AbdulAlhazred
Legend
I have mixed feelings, in that the replacement, 2e's "its a story, but totally on the DM's shoulders to railroad it into working" was NOT an improvement, lol.It spurred on a whole industry perhaps because of that ... The RQ game came out VERY quickly with rules designed to among other things perhaps better reflect someone from SCAs idea of that combat was like due to their dissatisfaction with D&D but that game also lacked larger than life heroism that the advancing hit point mechanic enables, and which at least higher level characters of D&D certainly seem intended to reflect. Rqs highest level characters could still very much die in one sword/dagger/arrow hit.

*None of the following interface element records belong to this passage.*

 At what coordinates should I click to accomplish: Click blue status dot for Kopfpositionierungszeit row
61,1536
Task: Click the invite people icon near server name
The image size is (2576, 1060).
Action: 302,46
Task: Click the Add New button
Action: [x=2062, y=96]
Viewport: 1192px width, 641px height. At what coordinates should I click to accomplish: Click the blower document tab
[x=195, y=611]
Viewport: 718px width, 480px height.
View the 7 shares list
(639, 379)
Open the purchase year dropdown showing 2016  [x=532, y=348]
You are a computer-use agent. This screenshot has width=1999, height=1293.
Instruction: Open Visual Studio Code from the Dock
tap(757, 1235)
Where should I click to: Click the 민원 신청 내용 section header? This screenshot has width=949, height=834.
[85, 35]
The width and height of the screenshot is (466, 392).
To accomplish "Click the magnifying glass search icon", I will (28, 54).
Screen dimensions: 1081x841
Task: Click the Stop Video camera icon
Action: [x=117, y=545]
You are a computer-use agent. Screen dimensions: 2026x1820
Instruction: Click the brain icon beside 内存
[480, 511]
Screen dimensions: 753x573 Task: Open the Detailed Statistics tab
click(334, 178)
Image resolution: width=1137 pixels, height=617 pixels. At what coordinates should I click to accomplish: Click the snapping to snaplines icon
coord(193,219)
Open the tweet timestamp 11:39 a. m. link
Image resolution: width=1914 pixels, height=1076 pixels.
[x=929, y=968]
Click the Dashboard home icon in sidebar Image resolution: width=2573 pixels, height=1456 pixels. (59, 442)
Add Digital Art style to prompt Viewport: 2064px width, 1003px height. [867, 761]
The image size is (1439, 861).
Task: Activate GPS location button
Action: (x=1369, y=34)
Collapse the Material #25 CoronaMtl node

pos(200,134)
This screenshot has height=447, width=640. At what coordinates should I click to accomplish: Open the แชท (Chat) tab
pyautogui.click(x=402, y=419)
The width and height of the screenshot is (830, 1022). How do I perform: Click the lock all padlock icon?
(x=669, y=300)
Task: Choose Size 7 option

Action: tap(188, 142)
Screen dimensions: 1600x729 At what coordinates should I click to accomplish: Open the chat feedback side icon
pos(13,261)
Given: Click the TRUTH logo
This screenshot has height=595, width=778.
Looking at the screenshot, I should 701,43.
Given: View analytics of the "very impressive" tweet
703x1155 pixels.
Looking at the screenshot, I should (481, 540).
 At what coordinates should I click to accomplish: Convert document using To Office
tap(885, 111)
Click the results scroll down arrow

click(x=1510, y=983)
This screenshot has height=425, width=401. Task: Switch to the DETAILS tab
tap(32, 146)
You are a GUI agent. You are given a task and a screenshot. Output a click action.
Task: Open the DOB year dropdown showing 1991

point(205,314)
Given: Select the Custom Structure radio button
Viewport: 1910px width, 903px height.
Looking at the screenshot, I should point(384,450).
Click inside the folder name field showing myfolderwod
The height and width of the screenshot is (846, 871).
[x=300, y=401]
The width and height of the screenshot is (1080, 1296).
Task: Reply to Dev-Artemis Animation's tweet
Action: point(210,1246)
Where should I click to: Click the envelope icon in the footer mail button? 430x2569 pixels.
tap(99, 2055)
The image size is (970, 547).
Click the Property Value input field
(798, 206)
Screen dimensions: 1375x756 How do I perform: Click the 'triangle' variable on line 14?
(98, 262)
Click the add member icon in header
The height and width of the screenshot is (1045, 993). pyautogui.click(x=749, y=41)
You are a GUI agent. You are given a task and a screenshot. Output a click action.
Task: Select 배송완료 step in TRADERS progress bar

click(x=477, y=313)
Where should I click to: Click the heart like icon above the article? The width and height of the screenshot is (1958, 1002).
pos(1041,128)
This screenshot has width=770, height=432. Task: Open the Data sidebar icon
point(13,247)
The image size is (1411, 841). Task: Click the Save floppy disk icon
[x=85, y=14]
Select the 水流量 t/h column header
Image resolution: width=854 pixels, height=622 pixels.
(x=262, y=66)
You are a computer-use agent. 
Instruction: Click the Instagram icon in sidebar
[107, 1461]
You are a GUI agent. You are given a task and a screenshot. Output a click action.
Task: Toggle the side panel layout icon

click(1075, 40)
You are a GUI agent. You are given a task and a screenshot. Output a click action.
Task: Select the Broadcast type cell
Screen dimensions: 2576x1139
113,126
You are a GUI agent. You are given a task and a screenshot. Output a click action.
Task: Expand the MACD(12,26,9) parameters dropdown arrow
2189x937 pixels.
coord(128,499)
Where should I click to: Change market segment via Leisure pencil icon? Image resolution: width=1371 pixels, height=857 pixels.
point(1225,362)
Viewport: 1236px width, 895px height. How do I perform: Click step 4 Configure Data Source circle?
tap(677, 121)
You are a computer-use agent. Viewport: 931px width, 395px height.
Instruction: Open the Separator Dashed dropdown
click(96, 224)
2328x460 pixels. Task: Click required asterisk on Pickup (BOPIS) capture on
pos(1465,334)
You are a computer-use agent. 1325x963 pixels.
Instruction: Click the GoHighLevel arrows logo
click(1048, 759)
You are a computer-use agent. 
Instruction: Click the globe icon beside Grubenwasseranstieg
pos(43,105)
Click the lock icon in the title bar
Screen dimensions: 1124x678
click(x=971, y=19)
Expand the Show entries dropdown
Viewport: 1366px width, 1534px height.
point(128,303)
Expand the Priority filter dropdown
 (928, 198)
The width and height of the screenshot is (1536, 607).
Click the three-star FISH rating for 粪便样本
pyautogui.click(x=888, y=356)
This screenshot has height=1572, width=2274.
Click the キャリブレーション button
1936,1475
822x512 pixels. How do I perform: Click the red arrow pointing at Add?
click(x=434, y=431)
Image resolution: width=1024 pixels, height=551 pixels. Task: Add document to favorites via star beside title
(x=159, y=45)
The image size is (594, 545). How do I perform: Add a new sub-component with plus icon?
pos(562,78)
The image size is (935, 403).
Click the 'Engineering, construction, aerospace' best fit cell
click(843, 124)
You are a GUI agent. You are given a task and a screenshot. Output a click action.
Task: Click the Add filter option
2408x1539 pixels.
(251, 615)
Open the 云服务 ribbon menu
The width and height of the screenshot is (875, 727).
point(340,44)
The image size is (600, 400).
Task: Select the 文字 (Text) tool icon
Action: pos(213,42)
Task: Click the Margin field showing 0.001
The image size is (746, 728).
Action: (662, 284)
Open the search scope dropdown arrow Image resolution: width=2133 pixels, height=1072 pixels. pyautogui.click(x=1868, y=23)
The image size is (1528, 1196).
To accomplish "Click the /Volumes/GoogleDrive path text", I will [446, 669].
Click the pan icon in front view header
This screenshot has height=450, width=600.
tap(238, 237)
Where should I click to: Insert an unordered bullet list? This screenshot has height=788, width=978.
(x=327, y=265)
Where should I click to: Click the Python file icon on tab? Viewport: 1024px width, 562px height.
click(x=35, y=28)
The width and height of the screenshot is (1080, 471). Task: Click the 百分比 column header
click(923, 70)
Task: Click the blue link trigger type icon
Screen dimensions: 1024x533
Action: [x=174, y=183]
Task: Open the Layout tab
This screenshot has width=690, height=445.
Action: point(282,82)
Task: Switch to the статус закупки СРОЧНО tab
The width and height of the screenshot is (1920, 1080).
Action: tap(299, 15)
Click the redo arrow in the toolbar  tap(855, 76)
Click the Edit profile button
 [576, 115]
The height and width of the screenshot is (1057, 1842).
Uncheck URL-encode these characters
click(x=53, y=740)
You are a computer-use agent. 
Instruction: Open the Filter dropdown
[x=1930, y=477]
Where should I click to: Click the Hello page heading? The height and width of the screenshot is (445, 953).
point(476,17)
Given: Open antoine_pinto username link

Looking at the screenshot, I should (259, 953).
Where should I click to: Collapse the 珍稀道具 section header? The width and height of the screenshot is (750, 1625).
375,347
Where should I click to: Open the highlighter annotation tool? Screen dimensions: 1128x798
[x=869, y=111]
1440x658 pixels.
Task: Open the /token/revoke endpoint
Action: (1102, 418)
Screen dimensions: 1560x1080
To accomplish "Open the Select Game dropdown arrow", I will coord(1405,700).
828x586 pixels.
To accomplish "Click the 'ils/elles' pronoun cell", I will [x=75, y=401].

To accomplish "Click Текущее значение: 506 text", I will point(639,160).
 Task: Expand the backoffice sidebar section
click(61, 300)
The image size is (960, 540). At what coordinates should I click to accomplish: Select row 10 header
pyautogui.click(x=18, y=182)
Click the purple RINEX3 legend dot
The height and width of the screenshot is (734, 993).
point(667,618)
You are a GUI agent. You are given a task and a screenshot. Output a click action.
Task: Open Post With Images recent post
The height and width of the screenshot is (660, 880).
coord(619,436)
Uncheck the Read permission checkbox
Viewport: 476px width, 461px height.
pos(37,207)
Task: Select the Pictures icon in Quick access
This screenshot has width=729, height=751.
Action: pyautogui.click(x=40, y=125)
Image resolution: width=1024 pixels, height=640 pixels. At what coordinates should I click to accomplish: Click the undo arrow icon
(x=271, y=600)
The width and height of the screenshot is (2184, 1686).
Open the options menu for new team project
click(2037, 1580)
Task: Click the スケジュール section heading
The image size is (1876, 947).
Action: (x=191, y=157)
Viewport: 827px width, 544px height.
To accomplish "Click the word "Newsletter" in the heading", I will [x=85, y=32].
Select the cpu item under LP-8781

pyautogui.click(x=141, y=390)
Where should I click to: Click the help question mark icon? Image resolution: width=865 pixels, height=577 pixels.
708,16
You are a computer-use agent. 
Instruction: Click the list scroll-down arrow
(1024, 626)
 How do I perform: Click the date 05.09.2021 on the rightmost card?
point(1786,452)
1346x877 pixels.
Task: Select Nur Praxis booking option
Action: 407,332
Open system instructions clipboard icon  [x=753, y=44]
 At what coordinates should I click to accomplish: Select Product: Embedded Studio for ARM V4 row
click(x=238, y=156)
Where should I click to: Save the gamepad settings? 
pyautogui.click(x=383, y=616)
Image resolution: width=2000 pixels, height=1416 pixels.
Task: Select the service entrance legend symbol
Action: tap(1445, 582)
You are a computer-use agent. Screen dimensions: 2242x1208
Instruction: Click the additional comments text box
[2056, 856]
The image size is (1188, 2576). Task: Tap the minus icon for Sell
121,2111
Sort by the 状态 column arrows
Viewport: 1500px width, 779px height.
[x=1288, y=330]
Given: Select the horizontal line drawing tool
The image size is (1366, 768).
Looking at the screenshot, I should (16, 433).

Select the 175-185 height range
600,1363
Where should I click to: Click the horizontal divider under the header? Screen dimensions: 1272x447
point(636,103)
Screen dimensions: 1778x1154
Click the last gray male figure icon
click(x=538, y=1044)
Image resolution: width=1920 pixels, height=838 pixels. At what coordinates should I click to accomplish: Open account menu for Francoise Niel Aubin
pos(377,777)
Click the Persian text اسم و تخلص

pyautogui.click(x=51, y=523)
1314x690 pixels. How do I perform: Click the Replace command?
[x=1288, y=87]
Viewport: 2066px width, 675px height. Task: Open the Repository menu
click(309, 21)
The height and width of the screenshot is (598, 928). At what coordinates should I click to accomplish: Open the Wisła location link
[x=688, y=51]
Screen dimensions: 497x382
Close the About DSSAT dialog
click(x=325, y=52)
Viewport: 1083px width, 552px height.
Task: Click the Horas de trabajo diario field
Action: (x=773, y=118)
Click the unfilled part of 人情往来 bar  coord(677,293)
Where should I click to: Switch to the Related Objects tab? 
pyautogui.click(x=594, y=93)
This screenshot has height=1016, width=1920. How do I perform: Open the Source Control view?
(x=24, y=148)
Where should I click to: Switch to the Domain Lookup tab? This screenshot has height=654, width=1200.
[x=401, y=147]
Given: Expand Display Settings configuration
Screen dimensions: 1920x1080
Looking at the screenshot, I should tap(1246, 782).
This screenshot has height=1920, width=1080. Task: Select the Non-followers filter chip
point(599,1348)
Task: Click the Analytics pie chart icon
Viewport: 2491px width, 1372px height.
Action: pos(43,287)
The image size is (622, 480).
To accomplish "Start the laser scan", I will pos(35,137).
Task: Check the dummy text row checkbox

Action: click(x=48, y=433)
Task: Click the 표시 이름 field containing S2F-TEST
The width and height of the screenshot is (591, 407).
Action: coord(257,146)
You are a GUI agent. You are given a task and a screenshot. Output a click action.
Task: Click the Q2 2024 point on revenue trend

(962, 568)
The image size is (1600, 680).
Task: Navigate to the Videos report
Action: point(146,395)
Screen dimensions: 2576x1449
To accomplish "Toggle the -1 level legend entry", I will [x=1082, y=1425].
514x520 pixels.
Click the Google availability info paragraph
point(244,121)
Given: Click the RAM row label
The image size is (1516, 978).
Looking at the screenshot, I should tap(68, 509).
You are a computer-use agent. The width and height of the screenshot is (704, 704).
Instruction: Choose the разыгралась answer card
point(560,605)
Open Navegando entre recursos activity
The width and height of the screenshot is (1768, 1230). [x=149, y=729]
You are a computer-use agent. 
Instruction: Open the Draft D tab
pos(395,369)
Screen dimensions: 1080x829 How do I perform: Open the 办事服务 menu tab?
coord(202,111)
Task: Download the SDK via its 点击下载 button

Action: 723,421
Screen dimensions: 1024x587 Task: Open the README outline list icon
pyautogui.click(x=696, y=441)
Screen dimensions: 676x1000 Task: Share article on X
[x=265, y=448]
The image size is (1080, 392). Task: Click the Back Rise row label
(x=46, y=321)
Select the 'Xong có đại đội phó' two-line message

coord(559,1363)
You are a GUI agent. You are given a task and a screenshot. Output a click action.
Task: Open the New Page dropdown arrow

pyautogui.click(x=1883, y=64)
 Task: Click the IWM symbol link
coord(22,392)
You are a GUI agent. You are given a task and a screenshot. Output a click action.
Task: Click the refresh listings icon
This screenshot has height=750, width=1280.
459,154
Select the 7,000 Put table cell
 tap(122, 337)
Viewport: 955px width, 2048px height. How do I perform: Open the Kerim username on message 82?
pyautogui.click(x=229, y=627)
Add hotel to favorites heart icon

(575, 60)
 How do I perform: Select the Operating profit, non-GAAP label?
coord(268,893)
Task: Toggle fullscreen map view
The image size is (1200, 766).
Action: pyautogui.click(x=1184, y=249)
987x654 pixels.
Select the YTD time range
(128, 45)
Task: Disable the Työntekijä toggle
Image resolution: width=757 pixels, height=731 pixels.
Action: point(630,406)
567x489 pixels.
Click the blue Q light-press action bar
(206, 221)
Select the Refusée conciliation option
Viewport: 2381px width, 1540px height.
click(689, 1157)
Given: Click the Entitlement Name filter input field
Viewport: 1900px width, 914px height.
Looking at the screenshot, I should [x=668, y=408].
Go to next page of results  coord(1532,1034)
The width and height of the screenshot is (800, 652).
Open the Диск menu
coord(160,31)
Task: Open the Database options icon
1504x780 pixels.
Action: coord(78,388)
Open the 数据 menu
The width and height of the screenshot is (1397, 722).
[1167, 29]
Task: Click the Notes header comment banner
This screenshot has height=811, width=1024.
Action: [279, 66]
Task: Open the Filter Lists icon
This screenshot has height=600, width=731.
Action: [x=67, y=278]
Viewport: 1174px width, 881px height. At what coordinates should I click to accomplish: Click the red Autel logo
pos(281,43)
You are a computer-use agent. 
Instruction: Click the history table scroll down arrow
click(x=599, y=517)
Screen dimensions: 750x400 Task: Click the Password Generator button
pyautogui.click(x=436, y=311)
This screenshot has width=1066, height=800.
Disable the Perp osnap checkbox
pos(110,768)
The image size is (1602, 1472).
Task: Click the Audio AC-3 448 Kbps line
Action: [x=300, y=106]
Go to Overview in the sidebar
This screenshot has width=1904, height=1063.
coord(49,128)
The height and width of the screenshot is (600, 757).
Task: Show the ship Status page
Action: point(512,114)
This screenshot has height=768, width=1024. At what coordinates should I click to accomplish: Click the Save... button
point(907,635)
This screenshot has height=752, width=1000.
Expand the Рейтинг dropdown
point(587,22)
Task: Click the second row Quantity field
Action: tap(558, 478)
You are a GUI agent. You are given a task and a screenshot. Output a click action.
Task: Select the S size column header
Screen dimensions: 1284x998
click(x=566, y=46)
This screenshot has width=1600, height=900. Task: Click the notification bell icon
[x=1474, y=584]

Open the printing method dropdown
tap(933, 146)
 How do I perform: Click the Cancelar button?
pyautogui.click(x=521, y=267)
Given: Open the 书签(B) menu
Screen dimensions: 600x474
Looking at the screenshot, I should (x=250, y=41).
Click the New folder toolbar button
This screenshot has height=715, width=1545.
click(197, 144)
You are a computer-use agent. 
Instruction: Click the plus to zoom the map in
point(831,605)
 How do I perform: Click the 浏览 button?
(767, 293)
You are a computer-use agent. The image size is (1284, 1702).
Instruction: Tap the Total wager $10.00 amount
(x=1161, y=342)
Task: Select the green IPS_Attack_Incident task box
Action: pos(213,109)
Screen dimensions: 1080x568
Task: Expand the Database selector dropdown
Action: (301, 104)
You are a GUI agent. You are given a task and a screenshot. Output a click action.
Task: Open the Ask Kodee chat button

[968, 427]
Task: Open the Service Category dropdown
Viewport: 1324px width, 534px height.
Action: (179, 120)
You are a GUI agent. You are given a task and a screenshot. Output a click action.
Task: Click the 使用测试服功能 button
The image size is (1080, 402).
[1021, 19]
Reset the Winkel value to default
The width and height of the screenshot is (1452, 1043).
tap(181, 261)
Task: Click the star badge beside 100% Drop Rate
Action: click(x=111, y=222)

D&Ds potential for representing larger than life seemed its virtue and I find D&D my favorite in spite of flaws.
One is more likely stuck playing 5e at this point in time, the entire "skilled play" from 1e era just felt irksome and included foibles like the (notepad of standard rote behaviors and DM reading as a skill) and I seem vulnerable to branching off into the issues around that, think I will just unfollow this thread.
I mean, I agree with you, D&D's strongest suit is the leveling advancement system that promises you can become a really fantastically powerful character. RQ definitely doesn't have that, I don't recall that you can ever get physically tougher for instance in BRP. You gain skill, to the point where maybe that plus your gear will mostly let you make light of minor threats, but stronger opponents never really become minor threats. I have to laugh though about people thinking RQ promised 'more realistic' combat. There was a famous article I recall reading where a guy calculated what would happen if 100 RQ swordsmen fought each other. It turns out most deaths would be from critical misses (people killing themselves or their allies). It was a strange game.